— Aim —
Please output every line of the listing below as a numbered list, skipping blank lines and leaving out the picture markers.

— Listed entries —
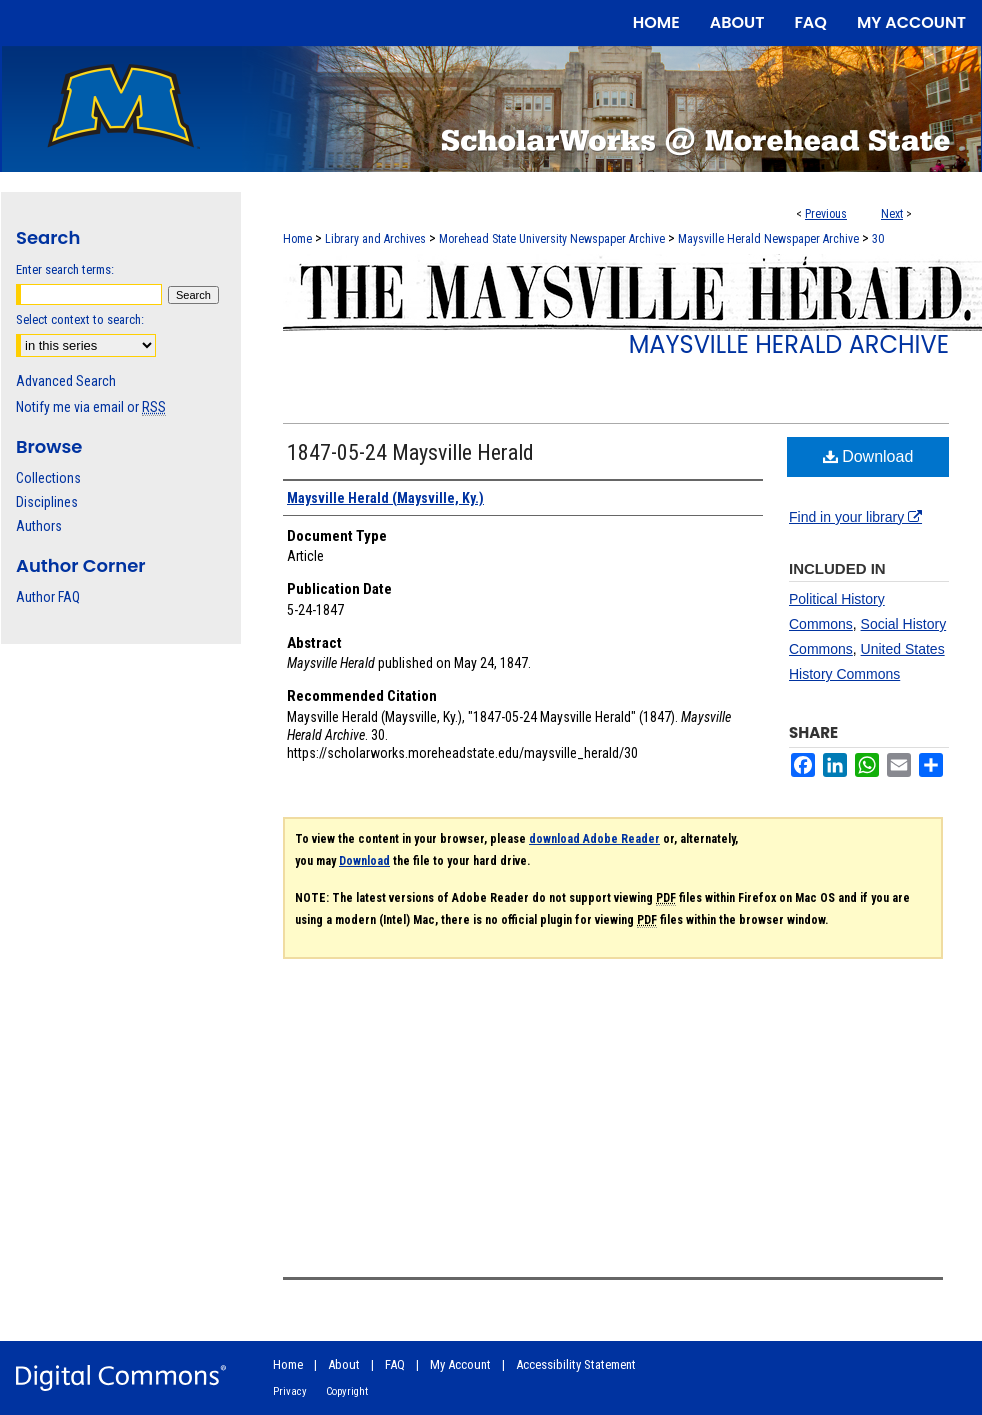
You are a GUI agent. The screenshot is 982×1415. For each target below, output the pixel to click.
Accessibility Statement (576, 1364)
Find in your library (855, 517)
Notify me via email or (91, 407)
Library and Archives (375, 239)
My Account (460, 1364)
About (344, 1364)
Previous (826, 214)
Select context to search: (80, 319)
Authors (39, 526)
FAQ (395, 1364)
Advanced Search (66, 381)
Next (892, 214)
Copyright (347, 1391)
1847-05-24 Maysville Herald (410, 452)
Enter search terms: (65, 269)
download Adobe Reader (594, 839)
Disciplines (47, 502)
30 (878, 239)
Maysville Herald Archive (789, 344)
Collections (48, 478)
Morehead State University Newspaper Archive (552, 239)
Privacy (290, 1391)
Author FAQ (48, 597)
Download (868, 456)
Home (297, 239)
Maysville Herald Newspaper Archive (768, 239)
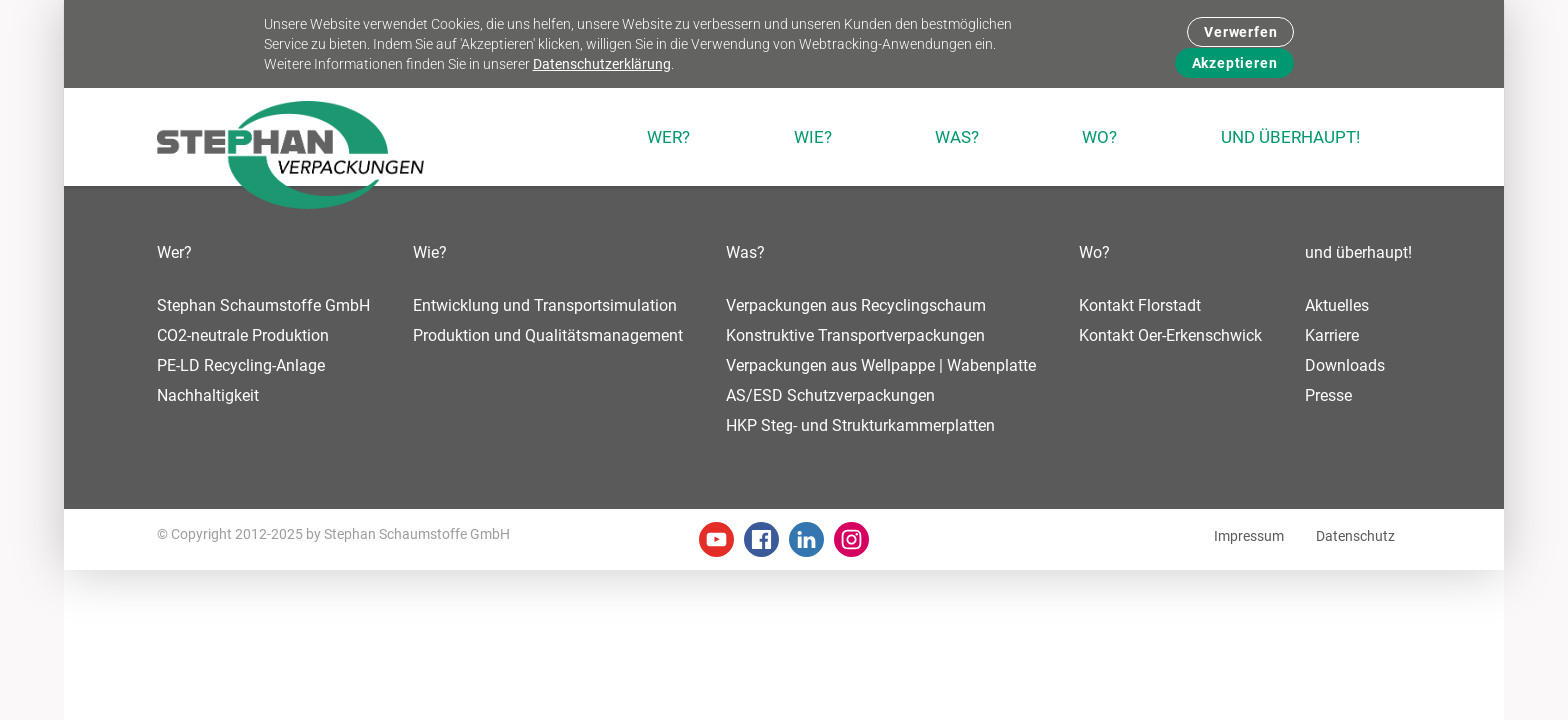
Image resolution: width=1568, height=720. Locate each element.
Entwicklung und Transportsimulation (545, 305)
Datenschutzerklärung (602, 64)
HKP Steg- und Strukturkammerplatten (860, 425)
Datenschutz (1355, 536)
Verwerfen (1240, 32)
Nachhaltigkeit (208, 395)
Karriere (1332, 335)
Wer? (174, 252)
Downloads (1345, 365)
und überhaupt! (1358, 252)
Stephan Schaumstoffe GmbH (263, 305)
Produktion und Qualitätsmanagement (548, 335)
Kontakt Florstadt (1140, 305)
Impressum (1249, 536)
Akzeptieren (1235, 63)
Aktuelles (1337, 305)
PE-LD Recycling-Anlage (241, 365)
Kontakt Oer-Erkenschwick (1170, 335)
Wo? (1094, 252)
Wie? (430, 252)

— Answer to the exercise —
1. You are a GUI agent. The screenshot is 982×1415. For each target below, output the pixel to click.
2. Accessibility Statement (576, 1364)
3. Find in your library (855, 517)
4. Notify me via email or (91, 407)
5. Library and Archives (375, 239)
6. My Account (460, 1364)
7. About (344, 1364)
8. Previous (826, 214)
9. Select context to search: (80, 319)
10. Authors (39, 526)
11. FAQ (395, 1364)
12. Advanced Search (66, 381)
13. Next (892, 214)
14. Copyright (347, 1391)
15. 1847-05-24 Maysville Herald (410, 452)
16. Enter search terms: (65, 269)
17. download Adobe Reader (594, 839)
18. Disciplines (47, 502)
19. 30 (878, 239)
20. Maysville Herald Archive (789, 344)
21. Collections (48, 478)
22. Morehead State University Newspaper Archive (552, 239)
23. Privacy (290, 1391)
24. Author FAQ (48, 597)
25. Download (868, 456)
26. Home (297, 239)
27. Maysville Herald Newspaper Archive (768, 239)
28. Image resolution: width=1568, height=720. Locate each element.
29. Entwicklung und Transportsimulation (545, 305)
30. Datenschutzerklärung (602, 64)
31. HKP Steg- und Strukturkammerplatten (860, 425)
32. Datenschutz (1355, 536)
33. Verwerfen (1240, 32)
34. Nachhaltigkeit (208, 395)
35. Karriere (1332, 335)
36. Wer? (174, 252)
37. Downloads (1345, 365)
38. und überhaupt! (1358, 252)
39. Stephan Schaumstoffe GmbH (263, 305)
40. Produktion und Qualitätsmanagement (548, 335)
41. Kontakt Florstadt (1140, 305)
42. Impressum (1249, 536)
43. Akzeptieren (1235, 63)
44. Aktuelles (1337, 305)
45. PE-LD Recycling-Anlage (241, 365)
46. Kontakt Oer-Erkenschwick (1170, 335)
47. Wo? (1094, 252)
48. Wie? (430, 252)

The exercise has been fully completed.